Ein einfaches Beispiel: Wer Geld in eine Immobilie investiert, kann es nicht zusätzlich in Anleihen anlegen. Die dadurch entgangenen Zinsen sind die Opportunitätskosten dieser Entscheidung. Die gewählte Alternative sollte mindestens genauso viel einbringen wie die beste nicht gewählte Möglichkeit.
In der Praxis werden Opportunitätskosten vor allem dann berechnet, wenn ein Unternehmen zwischen mehreren Alternativen wählen muss. Typische Anwendungsfälle sind:
- Ermittlung des optimalen Produktionsprogramms — besonders bei Engpässen im Produktionsprozess
- Entscheidung über Zusatzaufträge — Annahme oder Ablehnung unter Berücksichtigung entgangener Deckungsbeiträge
- Investitionsrechnung — Vergleich mit dem Zinssatz einer alternativen Investition
Fachlich wird zwischen inputbezogenen Opportunitätskosten (Bezug auf eingesetzte Produktionsfaktoren wie Arbeitsstunden) und outputbezogenen Opportunitätskosten (Bezug auf das Ergebnis des Produktionsprozesses) unterschieden.
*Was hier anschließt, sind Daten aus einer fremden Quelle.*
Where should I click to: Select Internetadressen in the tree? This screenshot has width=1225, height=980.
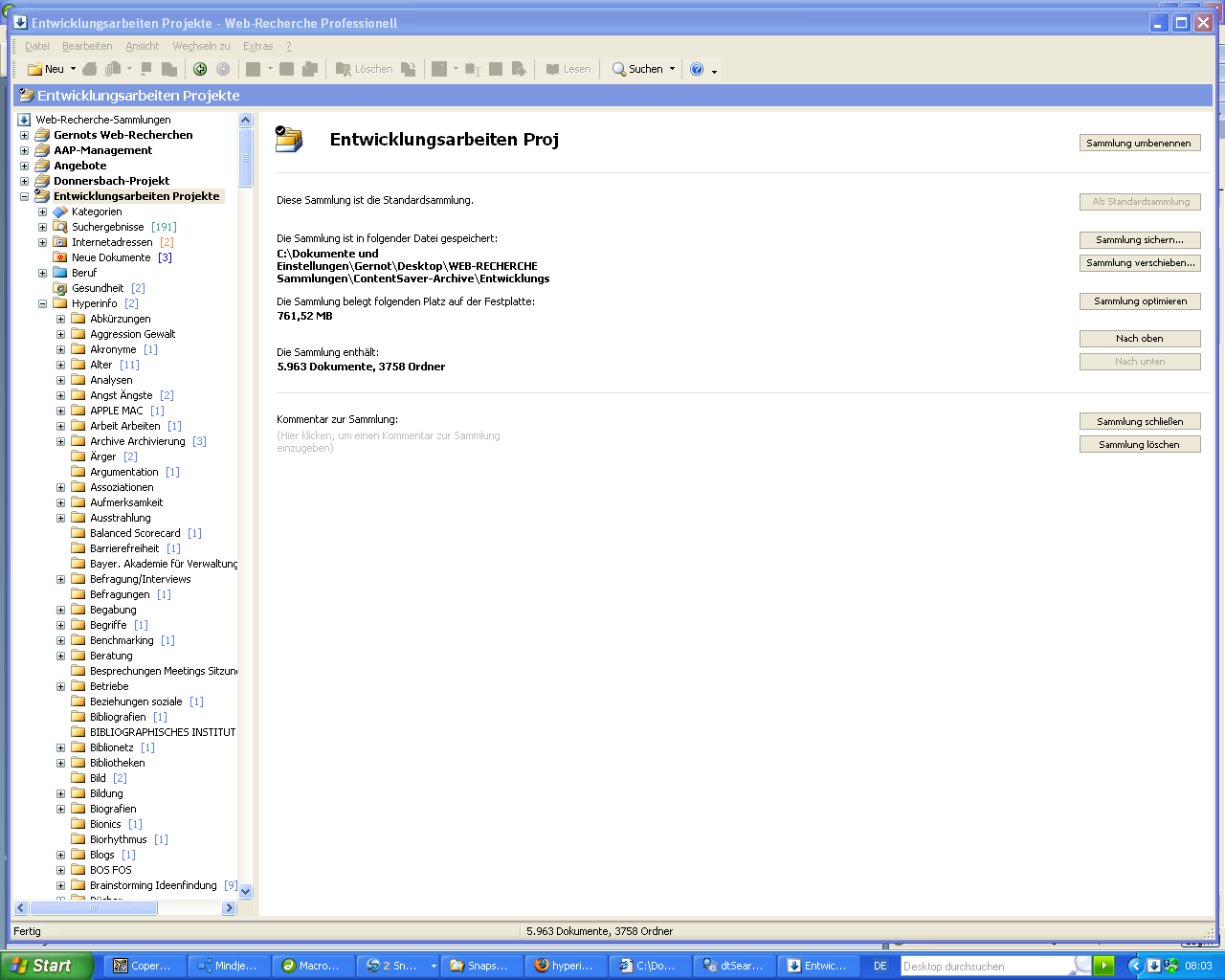112,242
Bei letzteren gibt es noch eine weitere Unterteilung: Alternativkosten messen die Differenz zur nächstbesten Alternative, Optimalkosten die Abweichung vom bestmöglichen Ergebnis.
Verwandte Begriffe für Opportunitätskosten sind Alternativkosten, Verzichtskosten und Schattenpreis. In der Kostenrechnung fließen sie als kalkulatorische Kosten — etwa kalkulatorische Zinsen oder kalkulatorische Miete — in die Kalkulation ein.